Kafka Connect

Integration Details

This plugin extracts the following:

Source and Sink Connectors in Kafka Connect as Data Pipelines
For Source connectors - Data Jobs to represent lineage information between source dataset to Kafka topic per {connector_name}:{source_dataset} combination
For Sink connectors - Data Jobs to represent lineage information between Kafka topic to destination dataset per {connector_name}:{topic} combination

Concept Mapping

This ingestion source maps the following Source System Concepts to DataHub Concepts:

Source Concept	DataHub Concept	Notes
`"kafka-connect"`	Data Platform
Connector	DataFlow
Kafka Topic	Dataset

Current limitations

Works only for

Source connectors: JDBC, Debezium, Mongo and Generic connectors with user-defined lineage graph
Sink connectors: BigQuery

Module `kafka-connect`

Important Capabilities

Capability	Status	Notes
Platform Instance	✅	Enabled by default

CLI based Ingestion

Install the Plugin

pip install 'acryl-datahub[kafka-connect]'

Starter Recipe

Check out the following recipe to get started with ingestion! See below for full configuration options.

For general pointers on writing and running a recipe, see our main recipe guide.

source:
  type: "kafka-connect"
  config:
    # Coordinates
    connect_uri: "http://localhost:8083"
    
    # Credentials
    username: admin
    password: password

    # Optional
    platform_instance_map:   
      bigquery: bigquery_platform_instance_id
    
sink:
  # sink configs

Config Details

Options
Schema

Note that a . is used to denote nested fields in the YAML recipe.

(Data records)
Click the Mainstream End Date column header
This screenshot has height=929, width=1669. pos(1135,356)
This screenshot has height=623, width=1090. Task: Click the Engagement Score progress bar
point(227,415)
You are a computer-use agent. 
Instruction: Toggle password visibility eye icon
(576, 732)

--

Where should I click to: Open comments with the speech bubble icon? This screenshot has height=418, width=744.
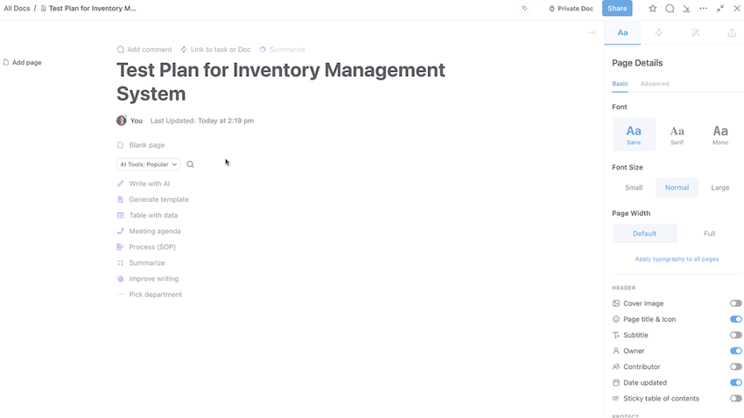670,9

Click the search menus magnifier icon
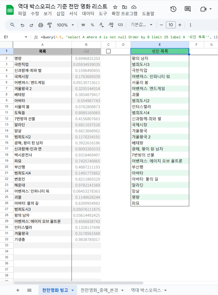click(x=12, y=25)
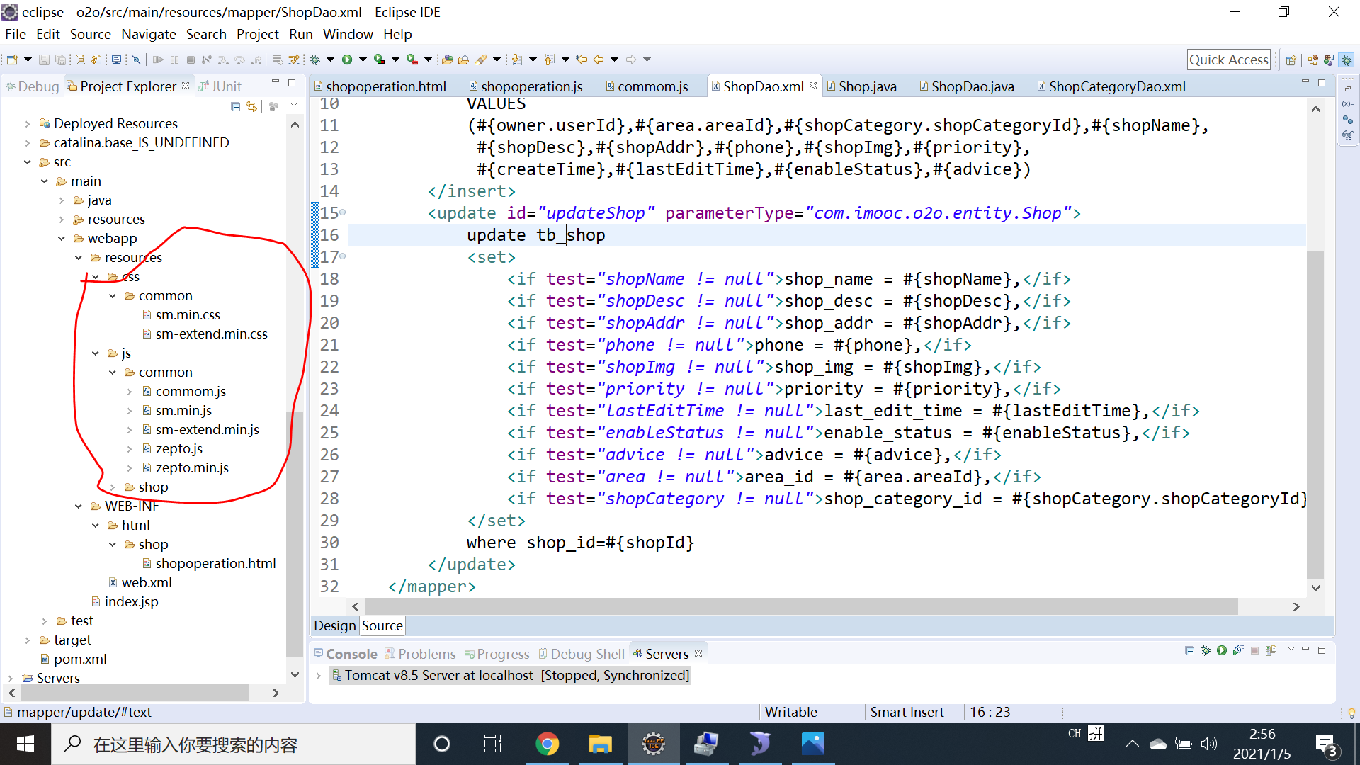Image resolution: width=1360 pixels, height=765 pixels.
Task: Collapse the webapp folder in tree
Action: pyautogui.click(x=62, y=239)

...

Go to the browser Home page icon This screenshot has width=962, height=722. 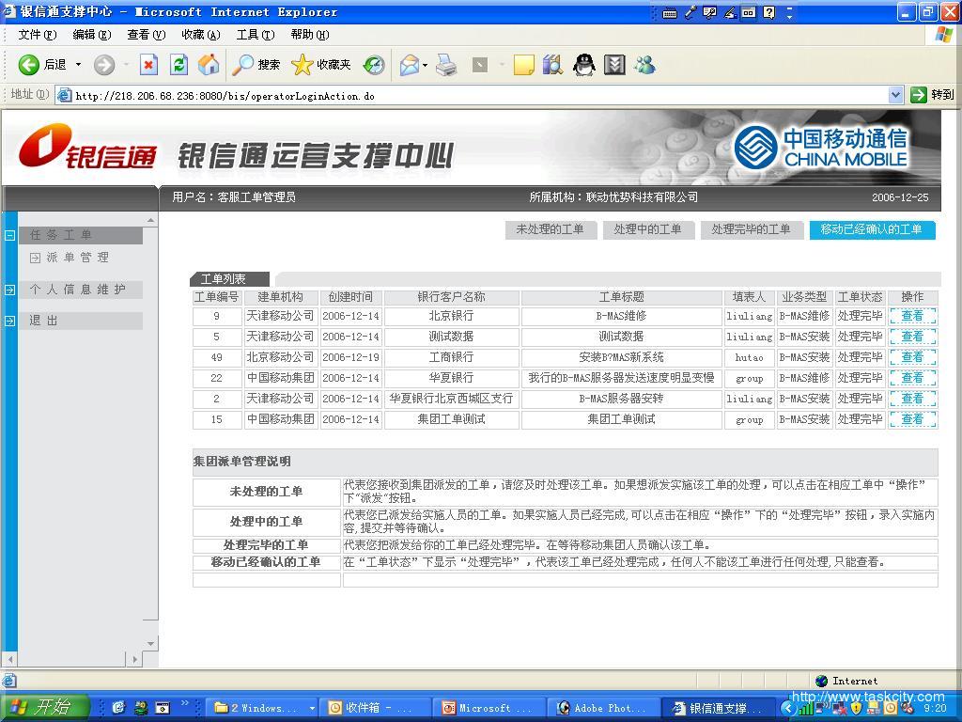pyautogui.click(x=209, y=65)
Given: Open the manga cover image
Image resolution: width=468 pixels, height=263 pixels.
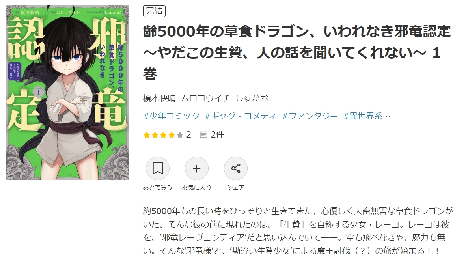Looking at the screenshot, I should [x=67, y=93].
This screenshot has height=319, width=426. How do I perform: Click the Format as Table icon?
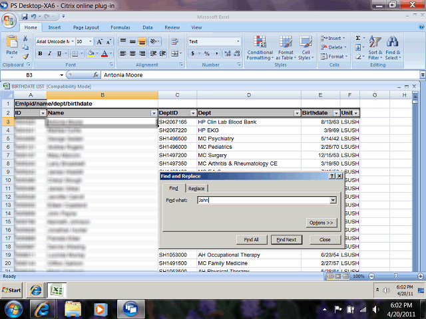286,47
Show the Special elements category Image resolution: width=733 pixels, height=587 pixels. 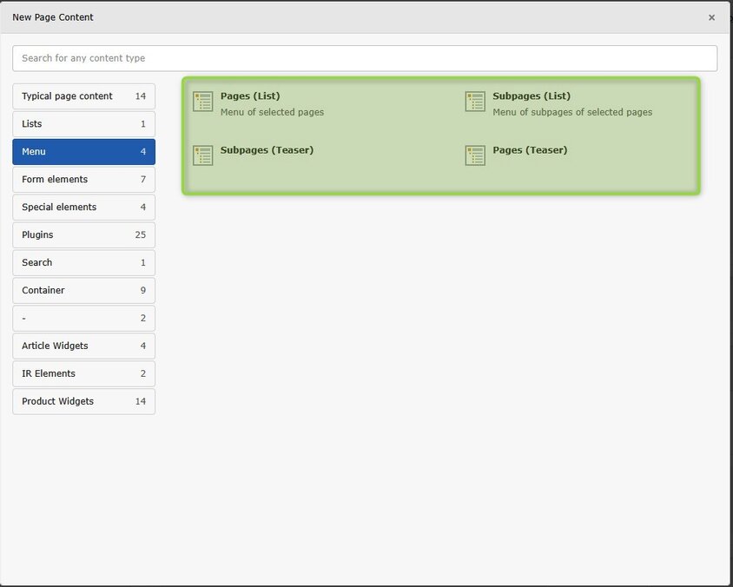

**WRITTEN TASK 1**
Which sink connector does the Kafka Connect page list as currently supported?
**WRITTEN TASK 2**
Reproduce the Kafka Connect page word for word, between "CLI based Ingestion" and "main recipe guide.", inclusive.

**CORRECT RESULT 1**
BigQuery

**CORRECT RESULT 2**
CLI based Ingestion

Install the Plugin

pip install 'acryl-datahub[kafka-connect]'

Starter Recipe

Check out the following recipe to get started with ingestion! See below for full configuration options.

For general pointers on writing and running a recipe, see our main recipe guide.